From its former European bureau chief, a eulogy for and autopsy of the late newsweekly, which chronicled the dot.com boom and died in its bust.
An early hire, onetime Village Voice columnist Ledbetter first became New York bureau chief for The Industry Standard in that golden age when all things connected to the Internet promised social revolution and instant wealth. For a time, it seems, that was true of the feisty startup, which meant to rekindle some of the old Wired magazine’s fire and treat Internet companies of all kinds as businesses and newsmakers, not curiosities. Launched from San Francisco, the Standard was a quick success: on its second birthday, the weekly was worth around $450 million, bringing in $200 million a year, and by the end of 2000 had sold 7,440 ad pages—“1000 pages more than Fortune magazine, which had a century more publishing experience.” For all that, as Ledbetter ruefully documents, the Standard sank as quickly as it rose, scuttled by poor management with little apparent sense of budgeting and rejected by consumers who tired of “suboptimal” journalism. (Though the talented staff included the likes of Harvard prof Lawrence Lessig and Atlantic alumnus James Fallows, Ledbetter writes that many of the weekly’s correspondents were unfamiliar with their beats and inadequately coached by an overworked editorial staff.) In the end, the media giant that had bought the Standard apparently decided when ad sales went down that it was more cost-effective to declare bankruptcy than to spend money saving it.

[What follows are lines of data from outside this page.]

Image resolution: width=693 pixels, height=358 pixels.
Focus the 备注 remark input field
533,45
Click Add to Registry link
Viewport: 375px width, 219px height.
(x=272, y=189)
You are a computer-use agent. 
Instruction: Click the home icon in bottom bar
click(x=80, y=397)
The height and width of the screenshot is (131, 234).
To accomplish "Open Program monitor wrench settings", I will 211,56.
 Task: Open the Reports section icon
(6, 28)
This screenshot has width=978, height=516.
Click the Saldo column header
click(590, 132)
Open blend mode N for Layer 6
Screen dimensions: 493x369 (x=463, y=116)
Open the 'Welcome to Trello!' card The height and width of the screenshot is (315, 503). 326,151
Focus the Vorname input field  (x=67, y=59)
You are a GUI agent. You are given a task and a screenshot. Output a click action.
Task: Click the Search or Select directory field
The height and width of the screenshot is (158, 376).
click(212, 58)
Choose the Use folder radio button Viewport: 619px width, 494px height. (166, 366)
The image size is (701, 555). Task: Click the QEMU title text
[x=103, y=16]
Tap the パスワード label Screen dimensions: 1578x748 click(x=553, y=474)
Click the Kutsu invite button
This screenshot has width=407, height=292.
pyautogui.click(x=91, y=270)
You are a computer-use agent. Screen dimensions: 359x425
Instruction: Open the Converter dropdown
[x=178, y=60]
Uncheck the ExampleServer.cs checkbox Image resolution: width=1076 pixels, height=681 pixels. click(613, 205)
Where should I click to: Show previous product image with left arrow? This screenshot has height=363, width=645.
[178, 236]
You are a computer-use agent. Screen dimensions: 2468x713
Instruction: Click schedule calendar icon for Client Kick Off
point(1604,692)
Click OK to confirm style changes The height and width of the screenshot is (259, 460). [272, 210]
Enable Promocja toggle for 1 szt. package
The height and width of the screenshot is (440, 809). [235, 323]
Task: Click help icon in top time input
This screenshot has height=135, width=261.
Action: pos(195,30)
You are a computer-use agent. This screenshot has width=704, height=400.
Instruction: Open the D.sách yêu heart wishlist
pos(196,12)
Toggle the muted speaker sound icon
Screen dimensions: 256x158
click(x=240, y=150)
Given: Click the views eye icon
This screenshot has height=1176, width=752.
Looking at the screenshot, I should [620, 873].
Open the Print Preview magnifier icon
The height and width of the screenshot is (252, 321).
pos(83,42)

Ledbetter convincingly argues that the company could have kept the magazine alive without going broke, noting in any event that “in a bear market, the average reader needs more and better financial advice than in a bull market.”
A little long and occasionally repetitive, but a solid account nonetheless: a fine study of both the business of business journalism and the corrosive power of corporate politics.